Digamos que el encuentro con el Señor es mucho más fuerte y determinante en el segundo caso, pues la fe nos exige tratar a nuestros semejantes, sean quienes sean, exactamente lo mismo que trataríamos al mismo Jesús si lo tuviéramos delante. La gran fuerza sacramental del otro está en el hecho de que en él Jesús se nos presenta como necesitado y sufriente. Es la prueba del algodón. No basta decir “Señor, Señor”, sino que es necesario fajarse a fondo con las necesidades de quienes nos rodean. En el otro, convertido en presencia sacramental del Cristo de nuestra fe, es donde realmente Jesús puede ser acompañado, consolado, curado, alimentado, vestido, cobijado, amado e incluso mimado.
Compromiso exigente
En resumidas cuentas, entramos en la iglesia, acompañamos al Señor presente en la hostia, lo reconfortamos en su soledad, lo adoramos, asistimos a misa y comulgamos, pero, tras tal chaparrón de espiritualidad mal enfocada, salimos a la calle y nos marchamos a casa tan panchos, igual que vinimos, por más que al pedir perdón en la misa y comulgar, nos sintamos dignos de la gloria celestial. Nos creemos así unos auténticos creyentes de ley y volvemos a nuestras rutinas, esas en que exhibimos egos insoportables y reclamamos que se reconozcan y ponderen nuestras grandes virtudes. ¡Fatua ilusión la de pensar que así somos “cristianos practicantes”!
Comulgar y amar son la misma cosa. La una no funciona sin la otra. La comunión hace de nuestra vida una entrega a los otros.
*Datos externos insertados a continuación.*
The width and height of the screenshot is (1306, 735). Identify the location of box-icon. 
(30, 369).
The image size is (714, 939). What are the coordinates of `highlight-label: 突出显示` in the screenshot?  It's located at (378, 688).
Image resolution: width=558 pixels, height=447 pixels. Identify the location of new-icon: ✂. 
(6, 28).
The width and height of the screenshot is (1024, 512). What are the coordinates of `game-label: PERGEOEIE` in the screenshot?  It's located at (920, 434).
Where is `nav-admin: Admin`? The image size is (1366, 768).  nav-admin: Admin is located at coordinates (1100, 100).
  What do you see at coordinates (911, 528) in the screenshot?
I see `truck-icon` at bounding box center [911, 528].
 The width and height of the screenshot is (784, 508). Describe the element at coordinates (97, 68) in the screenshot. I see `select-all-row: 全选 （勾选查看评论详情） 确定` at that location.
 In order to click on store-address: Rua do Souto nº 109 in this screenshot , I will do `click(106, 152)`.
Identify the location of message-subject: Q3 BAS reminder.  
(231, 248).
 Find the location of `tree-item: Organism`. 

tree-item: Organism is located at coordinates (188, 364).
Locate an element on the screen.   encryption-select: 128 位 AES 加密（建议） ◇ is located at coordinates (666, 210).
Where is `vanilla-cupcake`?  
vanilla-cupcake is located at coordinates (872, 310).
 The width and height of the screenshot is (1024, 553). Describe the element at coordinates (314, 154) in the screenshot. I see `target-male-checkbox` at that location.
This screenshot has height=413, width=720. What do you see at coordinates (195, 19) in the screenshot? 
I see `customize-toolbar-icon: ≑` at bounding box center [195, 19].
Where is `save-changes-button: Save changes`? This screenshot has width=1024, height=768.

De otro modo, perdemos el tiempo yendo a la iglesia.
El turbo del cristianismo
El cristianismo no desplegará su fuerza y su esplendor hasta que proclame y reconozca que todo otro, cualquiera que sea su situación y condición, es Jesús vivo entre nosotros. Insisto en que en la eucaristía Jesús está como alimento que hay que comer y en los otros, como ser vivo para ser amado y servido. Hincar la rodilla ante un ser humano es un gesto coherente; hacerlo ante el pan y el vino consagrados no tiene sentido. En una hipotética opción entre el harapiento que pide limosna a la entrada del templo y la hostia consagrada, ignoro cuántos de los que van a misa se decantarían por el mendigo. Seguro que pocos, aunque vale mucho más.
Quedémonos hoy con que valorar a los otros como el gran sacramento cristiano y obrar en consecuencia nos sitúa en el único camino que conduce a Dios, el camino del hombre y de Jesús.